Our electronic collections can be split into four broad categories:
Subscription databases
All of the electronic resources we subscribe to are listed on the
Law Databases page of our webstie and are available onsite for academic research. See our
Databases Guide for further details. Remote access to electronic resources (from outside the Library) is made available on the basis of your type of IALS institutional membership in compliance with each service supplier's licence. Use the filter option on the Law Database page of our website to check which resources you are entitled to access remotely. Contact us if you need more assistance with offsite access or experience problems accessing our electronic resources.
Digital collections
IALS is committed to digital content creation and provision from its own collections and through co-ordination of content-building with other law libraries and subject specialists. The IALS Library Catalogue gives direct access to digital copies as PDF files as well as the details of the print originals. You can learn more on the
Digital Collections page of our website.
Open access collections
The
IALS Community on the School of Advanced Study’s shared e-repository known as
SAS-Space contains work by the Institute’s academic and library staff, students, visiting fellows and associated legal scholars. For example, there are copies of IALS MA and LLM student theses, a collection of articles from our journal Amicus Curiae and its predecessor IALS Bulletin. Much of the material is made available for academic use under an attribution-non-commercial-share alike creative commons licence.

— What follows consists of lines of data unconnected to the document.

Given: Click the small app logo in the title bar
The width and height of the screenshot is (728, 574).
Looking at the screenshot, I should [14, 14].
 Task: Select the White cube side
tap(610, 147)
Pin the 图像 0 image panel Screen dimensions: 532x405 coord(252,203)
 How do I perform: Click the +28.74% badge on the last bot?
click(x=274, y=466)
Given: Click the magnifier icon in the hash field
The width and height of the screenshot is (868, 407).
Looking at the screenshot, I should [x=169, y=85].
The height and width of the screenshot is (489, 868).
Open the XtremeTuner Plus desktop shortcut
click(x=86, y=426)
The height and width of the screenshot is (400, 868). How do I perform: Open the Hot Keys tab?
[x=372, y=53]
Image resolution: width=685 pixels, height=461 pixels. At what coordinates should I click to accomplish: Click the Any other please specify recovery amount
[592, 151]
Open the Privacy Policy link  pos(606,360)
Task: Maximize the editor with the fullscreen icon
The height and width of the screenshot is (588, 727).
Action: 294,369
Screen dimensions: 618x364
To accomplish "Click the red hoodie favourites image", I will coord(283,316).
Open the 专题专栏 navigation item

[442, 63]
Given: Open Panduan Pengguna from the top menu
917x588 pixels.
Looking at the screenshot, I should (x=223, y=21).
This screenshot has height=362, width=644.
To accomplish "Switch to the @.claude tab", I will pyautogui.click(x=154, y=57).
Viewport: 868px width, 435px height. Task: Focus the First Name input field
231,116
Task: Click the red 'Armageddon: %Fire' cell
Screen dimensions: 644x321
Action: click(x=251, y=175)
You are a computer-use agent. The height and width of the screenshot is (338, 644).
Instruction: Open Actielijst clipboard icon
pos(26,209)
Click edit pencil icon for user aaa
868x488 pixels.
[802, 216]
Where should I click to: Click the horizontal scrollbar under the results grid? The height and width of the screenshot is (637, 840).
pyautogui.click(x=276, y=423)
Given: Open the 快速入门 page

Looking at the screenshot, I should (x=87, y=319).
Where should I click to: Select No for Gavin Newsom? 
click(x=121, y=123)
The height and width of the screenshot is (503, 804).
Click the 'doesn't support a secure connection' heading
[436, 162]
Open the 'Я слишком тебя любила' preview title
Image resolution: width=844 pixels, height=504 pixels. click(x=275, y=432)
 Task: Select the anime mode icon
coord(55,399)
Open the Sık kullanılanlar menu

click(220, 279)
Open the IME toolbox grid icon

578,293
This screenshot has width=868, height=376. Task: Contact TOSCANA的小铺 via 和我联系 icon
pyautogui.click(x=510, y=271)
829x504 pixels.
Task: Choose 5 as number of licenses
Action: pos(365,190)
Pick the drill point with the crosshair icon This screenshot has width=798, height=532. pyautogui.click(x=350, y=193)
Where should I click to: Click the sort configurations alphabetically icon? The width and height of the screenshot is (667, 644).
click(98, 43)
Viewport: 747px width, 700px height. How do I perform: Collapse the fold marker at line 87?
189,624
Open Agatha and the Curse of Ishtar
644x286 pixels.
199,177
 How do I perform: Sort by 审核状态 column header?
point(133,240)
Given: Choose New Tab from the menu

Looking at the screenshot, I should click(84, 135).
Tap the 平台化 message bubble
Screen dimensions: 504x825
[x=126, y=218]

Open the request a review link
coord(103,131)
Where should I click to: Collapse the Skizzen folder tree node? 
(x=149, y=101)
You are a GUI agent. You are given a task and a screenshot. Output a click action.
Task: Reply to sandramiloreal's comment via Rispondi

Online legal research tools
The Institute has developed a range of online legal research tools as part of its mission to serve the legal research community across the United Kingdom. See the
Digital Resources page of our website for further details.
> Do you have digital collections?
IALS is committed to digital content creation and provision from its own collections and through co-ordination of content-building with other law libraries and subject specialists. Please see the
Digisation Projects page of our website for further details.
> Do you have an electronic repository?
The
IALS Community on the School of Advanced Study’s shared e-repository known as
SAS-Space contains work by the Institute’s academic and library staff, students, visiting fellows and associated legal scholars. For example, there are copies of IALS MA and LLM student theses, a collection of articles from our journal Amicus Curiae and its predecessor IALS Bulletin. Much of the material is made available for academic use under an attribution-non-commercial-share alike creative commons licence.
If you want to search across international scholarly electronic repositories use
OpenDOAR, a freely available Directory of Open Access Repositories, which has international coverage. A search on this service includes materials help in the IALS Community on the SAS-Space electronic repository.